- **WHAT THIS EXERCISE ASKS**
1 > Summarize the piece on Connecticut Veterans in three sentences.
2 > Extend the piece on Connecticut Veterans past its last sentence.

- **SOURCE EXTRACT**
——

Connecticut Veterans are smart, highly trained, hard-working, dedicated, and team-oriented leaders who are comfortable in changing and dynamic environments.  Successfully reintegrated Veteran create economic, political, and social capital in our communities.  As we celebrate Veterans Day, let us remember they are national assets and an important part of restoring Connecticut opportunity and launching our great state’s economy on an upward trajectory.

Over the last two-and-a-half years, I had the extraordinarily rewarding privilege of serving our 200,000-plus Connecticut Veterans as the Commissioner of Connecticut’s Department of Veteran Affairs.  Despite reduced resources and challenging times, we had some significant achievements.

We updated the Residential Facilities and Services Program with additional wraparound services and a modernized program fee structure to empower veteran residents on the path to their best lives, thereby reducing the on-campus residential housing census by approximately 40 percent.

We completed and began over $11 million in important projects to expand capacity and upgrade the Middletown State Veterans Cemetery, all through 100 percent federally funded grants we sought and obtained from the U.S. Department of Veterans Affairs.  We launched an Electronic Medical Records System, a new machine and process for dispensing medication, and an updated pharmaceuticals agreement for the Levitow Healthcare Center, all improving efficiency in administering long-term and chronic disease care to Connecticut Veterans.

——

- **GIVEN MATERIAL**
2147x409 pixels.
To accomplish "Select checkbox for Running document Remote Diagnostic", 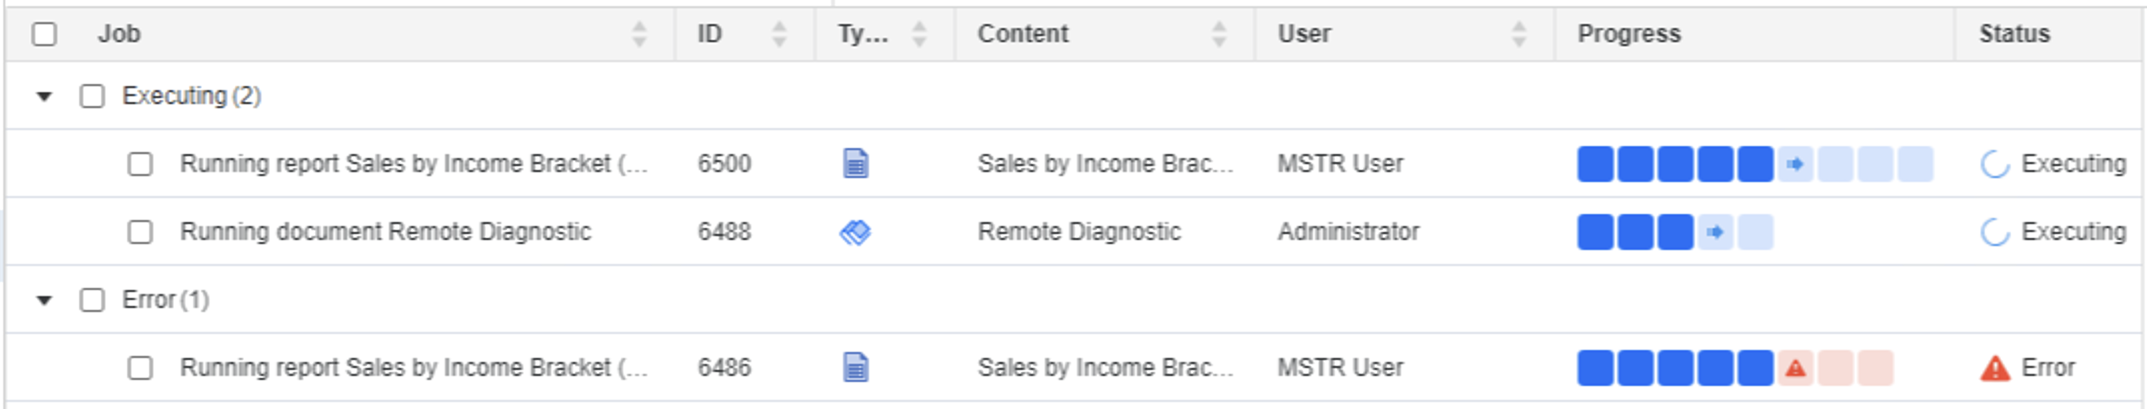I will pos(140,232).
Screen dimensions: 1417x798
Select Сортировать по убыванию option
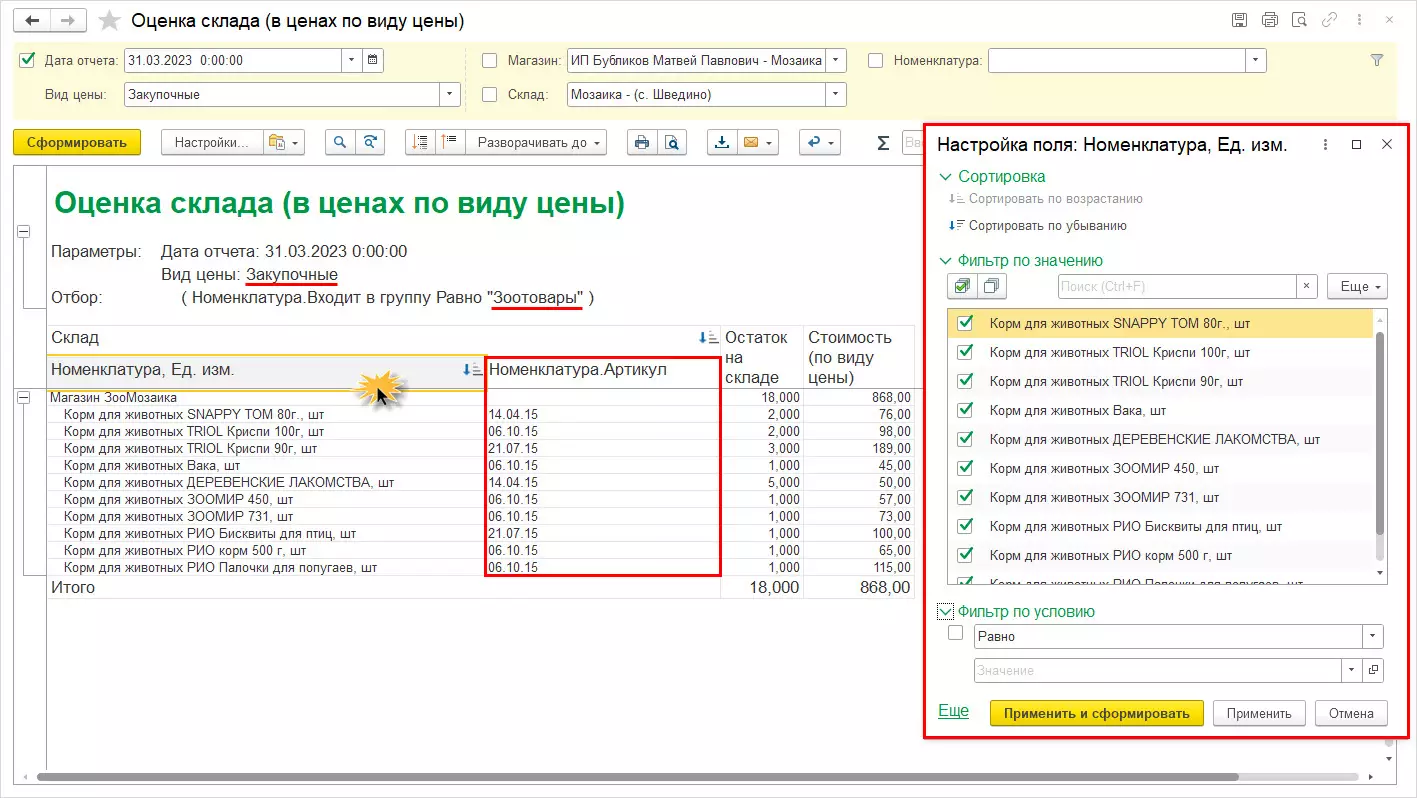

——

- **RESPONSES IN ORDER**
1 > Connecticut Veterans are described as skilled, dedicated leaders and national assets who, once successfully reintegrated, create economic, political, and social capital and can help restore Connecticut opportunity and lift the state's economy. The writer served for two-and-a-half years as Commissioner of Connecticut's Department of Veteran Affairs, which achieved significant results despite reduced resources. These included an updated Residential Facilities and Services Program that cut the on-campus residential housing census by about 40 percent, over $11 million in fully federally funded projects at the Middletown State Veterans Cemetery, and efficiency improvements in care at the Levitow Healthcare Center through a new medical records system, medication dispensing, and pharmaceuticals agreement.

2 >
Finally, we led the way with the Office of Advocacy and Assistance handling over 10,000 claims resulting in Connecticut Veterans receiving over $108 million in fiscal years 2015 and 2016.  In short, we did more with less.

But we have more work to do to ensure that our veterans are key partners in propelling Connecticut forward.  My first, second, and third priorities will be our state’s economy.  In our state, working together with a laser focus on our state’s economy must include encouraging Connecticut employers to leverage the amazing talent of Connecticut veterans by hiring them onto their teams until we have full employment for Connecticut’s veterans.

We must also cultivate Connecticut as a start-up and scale-up state to stimulate economic growth at a faster pace, including for Connecticut veteran entrepreneurs, to help re-energize the economic engine of opportunity for all Connecticut citizens.  Connecticut has the talent (especially our veterans) to become a place where businesses thrive and economic growth is reinvigorated.

We haven’t realized our potential yet, but by making state government more agile and responsive, even in the face of our difficult fiscal realities, we can maximize the return on our investment and change the narrative about Connecticut.

We know that small businesses are responsible for up to 70 percent of all job creation.  As such, a vigorous small business economy is key to job growth and economic expansion.  Our state is particularly fertile ground for veteran-owned small businesses, with some 30,000-plus businesses out of a veteran working population of 90,000, or a ratio of better than one-to-three.  Veteran-owned businesses contribute approximately 9 percent to our state’s gross domestic product, some $20 billion annually.

We must develop a long-term growth plan for our state, not to be put on the shelf, but for energetic and persistent action.  Veteran entrepreneurs must be part of that plan.

Connecticut has a long tradition of honoring our veterans going back to the Civil War era when we were the first state in the nation to have a Veterans Home.  We can continue to make sure that veterans play a critical role in Connecticut’s future.  Doing so will only make our state better.  My mantra as commissioner was that it’s not just Veterans Day, Veterans Week, or Veterans Month here in Connecticut.  It’s Veterans Always.

Let’s keep it that way!  Veterans Always!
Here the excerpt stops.